Merlin Docustor

Automate with SimpleIndex

What scanning WON'T do

Replacing paper with electronic files saves space and generally makes the working environment a much nicer place. What it won’t do, left to itself, is help you find information when you need it. This requires indexing – the creation of searchable metadata (a techie term for information that’s attached to a document but not a part of it).

A difficult choice

DocuStor offers the simple means of viewing each scanned document in turn and applying this data. It’s a fine balancing act knowing how much manpower to put into this operation:

  • Put a lot of man-hours up front to input every conceivable bit of information likely to be searched for so that anyone looking for a document, not quite knowing what they’re looking for, can search on whatever scraps of information they have with a sporting chance of finding it.

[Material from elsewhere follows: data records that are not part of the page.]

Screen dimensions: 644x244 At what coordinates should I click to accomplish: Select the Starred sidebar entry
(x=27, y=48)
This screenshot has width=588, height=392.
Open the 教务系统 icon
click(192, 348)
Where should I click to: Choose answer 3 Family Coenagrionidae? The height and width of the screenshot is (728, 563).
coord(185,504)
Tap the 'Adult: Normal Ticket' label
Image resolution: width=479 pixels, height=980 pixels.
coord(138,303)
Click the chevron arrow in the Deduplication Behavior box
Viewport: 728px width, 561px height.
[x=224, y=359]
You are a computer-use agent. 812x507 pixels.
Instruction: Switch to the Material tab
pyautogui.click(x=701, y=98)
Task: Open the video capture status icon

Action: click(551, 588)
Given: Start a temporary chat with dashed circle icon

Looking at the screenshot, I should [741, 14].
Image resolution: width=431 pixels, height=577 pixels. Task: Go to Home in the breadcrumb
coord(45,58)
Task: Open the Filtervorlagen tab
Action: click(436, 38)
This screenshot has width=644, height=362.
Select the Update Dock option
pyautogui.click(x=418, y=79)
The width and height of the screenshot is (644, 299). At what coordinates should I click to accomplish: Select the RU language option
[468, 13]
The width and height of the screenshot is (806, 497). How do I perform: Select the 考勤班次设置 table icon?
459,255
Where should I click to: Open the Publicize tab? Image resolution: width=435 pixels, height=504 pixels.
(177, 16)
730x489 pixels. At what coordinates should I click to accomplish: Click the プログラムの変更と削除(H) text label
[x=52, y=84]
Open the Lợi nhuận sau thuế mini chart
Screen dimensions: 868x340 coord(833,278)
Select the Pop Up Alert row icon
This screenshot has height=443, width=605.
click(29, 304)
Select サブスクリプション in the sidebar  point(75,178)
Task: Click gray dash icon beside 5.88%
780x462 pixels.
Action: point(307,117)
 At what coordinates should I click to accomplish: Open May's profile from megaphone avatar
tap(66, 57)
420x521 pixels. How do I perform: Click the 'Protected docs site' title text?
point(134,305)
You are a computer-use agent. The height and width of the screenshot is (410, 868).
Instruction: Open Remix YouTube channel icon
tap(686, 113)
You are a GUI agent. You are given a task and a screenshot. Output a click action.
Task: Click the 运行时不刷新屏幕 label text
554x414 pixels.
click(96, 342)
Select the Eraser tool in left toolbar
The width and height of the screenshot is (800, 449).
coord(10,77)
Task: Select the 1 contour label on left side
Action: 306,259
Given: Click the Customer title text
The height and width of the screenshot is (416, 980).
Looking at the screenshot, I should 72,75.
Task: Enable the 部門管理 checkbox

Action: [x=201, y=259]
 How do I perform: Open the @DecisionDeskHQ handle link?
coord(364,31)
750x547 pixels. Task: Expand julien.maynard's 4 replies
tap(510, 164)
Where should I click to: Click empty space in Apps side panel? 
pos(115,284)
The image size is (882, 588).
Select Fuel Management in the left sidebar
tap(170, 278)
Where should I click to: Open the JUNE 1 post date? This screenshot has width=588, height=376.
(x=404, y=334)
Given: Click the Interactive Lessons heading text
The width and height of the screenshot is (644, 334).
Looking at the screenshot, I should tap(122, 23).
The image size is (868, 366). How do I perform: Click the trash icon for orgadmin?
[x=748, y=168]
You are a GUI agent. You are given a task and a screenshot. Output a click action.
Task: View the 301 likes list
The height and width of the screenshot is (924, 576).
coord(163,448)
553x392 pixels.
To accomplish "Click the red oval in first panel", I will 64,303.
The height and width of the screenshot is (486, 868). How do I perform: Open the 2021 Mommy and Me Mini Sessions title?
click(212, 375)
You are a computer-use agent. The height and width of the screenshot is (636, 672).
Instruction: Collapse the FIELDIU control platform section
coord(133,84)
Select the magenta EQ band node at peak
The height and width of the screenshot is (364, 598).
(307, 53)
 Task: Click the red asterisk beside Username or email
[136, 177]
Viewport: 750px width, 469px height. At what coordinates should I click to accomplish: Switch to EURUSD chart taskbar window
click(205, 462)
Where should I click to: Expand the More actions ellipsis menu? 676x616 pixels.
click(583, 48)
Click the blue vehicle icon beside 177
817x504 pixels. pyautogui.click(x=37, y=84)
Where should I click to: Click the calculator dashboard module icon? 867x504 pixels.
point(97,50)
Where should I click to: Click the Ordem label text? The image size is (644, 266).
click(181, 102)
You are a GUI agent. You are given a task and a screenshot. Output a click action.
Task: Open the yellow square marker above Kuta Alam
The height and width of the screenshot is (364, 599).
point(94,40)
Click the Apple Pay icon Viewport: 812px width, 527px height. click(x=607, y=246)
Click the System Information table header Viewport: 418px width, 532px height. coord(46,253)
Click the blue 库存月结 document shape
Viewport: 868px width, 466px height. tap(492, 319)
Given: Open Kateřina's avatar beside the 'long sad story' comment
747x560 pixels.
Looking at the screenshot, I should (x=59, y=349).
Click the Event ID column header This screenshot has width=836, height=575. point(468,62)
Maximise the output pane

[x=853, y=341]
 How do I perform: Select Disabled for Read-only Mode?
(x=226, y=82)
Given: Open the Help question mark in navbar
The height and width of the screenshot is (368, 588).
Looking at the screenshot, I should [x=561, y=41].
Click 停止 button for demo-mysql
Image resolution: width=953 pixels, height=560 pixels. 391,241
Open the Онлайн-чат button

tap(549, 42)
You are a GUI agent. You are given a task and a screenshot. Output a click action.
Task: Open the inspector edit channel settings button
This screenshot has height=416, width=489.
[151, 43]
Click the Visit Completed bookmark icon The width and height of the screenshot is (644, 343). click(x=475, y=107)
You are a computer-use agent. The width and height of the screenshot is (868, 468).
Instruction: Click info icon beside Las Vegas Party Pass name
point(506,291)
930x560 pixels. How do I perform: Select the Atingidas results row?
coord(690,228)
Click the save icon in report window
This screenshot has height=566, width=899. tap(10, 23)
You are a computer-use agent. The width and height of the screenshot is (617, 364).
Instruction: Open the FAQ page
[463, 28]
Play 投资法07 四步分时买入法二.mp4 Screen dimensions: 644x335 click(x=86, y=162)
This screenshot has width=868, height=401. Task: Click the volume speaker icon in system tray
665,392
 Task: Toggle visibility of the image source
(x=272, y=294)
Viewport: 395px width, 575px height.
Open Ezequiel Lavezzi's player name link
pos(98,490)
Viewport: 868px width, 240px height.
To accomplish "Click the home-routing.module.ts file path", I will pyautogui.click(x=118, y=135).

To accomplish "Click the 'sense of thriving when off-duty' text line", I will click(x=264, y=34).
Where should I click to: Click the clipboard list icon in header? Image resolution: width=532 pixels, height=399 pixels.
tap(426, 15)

  • Take the view that the frequency of retrieval will be so low as to make more than minimal expended on this function not worthwhile in  terms of return on the investment.

So you have to  choose – low expenditure at front end or low expenditure at back end. Choose unwisely and your document scanning project could end up with additional costs outweighing the benefits of moving away from your paper files.

Why choose? Have both!

Many documents contain standard information that can be identified and automatically extracted for use as searchable indexes. Furthermore, this can often be linked with information from other sources to provide a powerful database enabling a user to find a document on the flimsiest of known information. And with the right tools, this can be achieved with the very minimum of manual intervention, so the circle is squared – you have the means of retrieving any document in seconds without having spent a fortune on providing the means to do so.

SimpleIndex – your flexible friend

SimpleIndex is a scanning program that not only scans documents, but reads the content. It does its work using a number of techniques (move cursor over individual item for more information):

Optical Mark Recognition

Optical Mark Recognition lets you define check box regions on scanned images. OMR is very fast and can be used for a variety of applications:

- Business reply mail
- Simple surveys
- Separate multi-page documents
- Document routing control
- Verify presence of signatures

Zone Optical Character Recognition (OCR)

Zone OCR is used to read document indexes or tags from text on the page. Zone OCR is a great way to automate the data entry associated with scanning documents. However, there are several limitations to TRADITIONAL zone OCR that must be overcome:

- Index information must be in the exact same place on every page
- Documents shift and skew during scanning, causing the zones to not line up
- If surrounding lines or text on the document are too close, they can encroach on the zone

Dynamic OCR

SimpleIndex overcomes zone OCR limitations by using Dynamic OCR technology to locate the desired text even when it moves around on the page. Our simplified version of Dynamic OCR works great for many types of documents at a fraction of the cost of other solutions.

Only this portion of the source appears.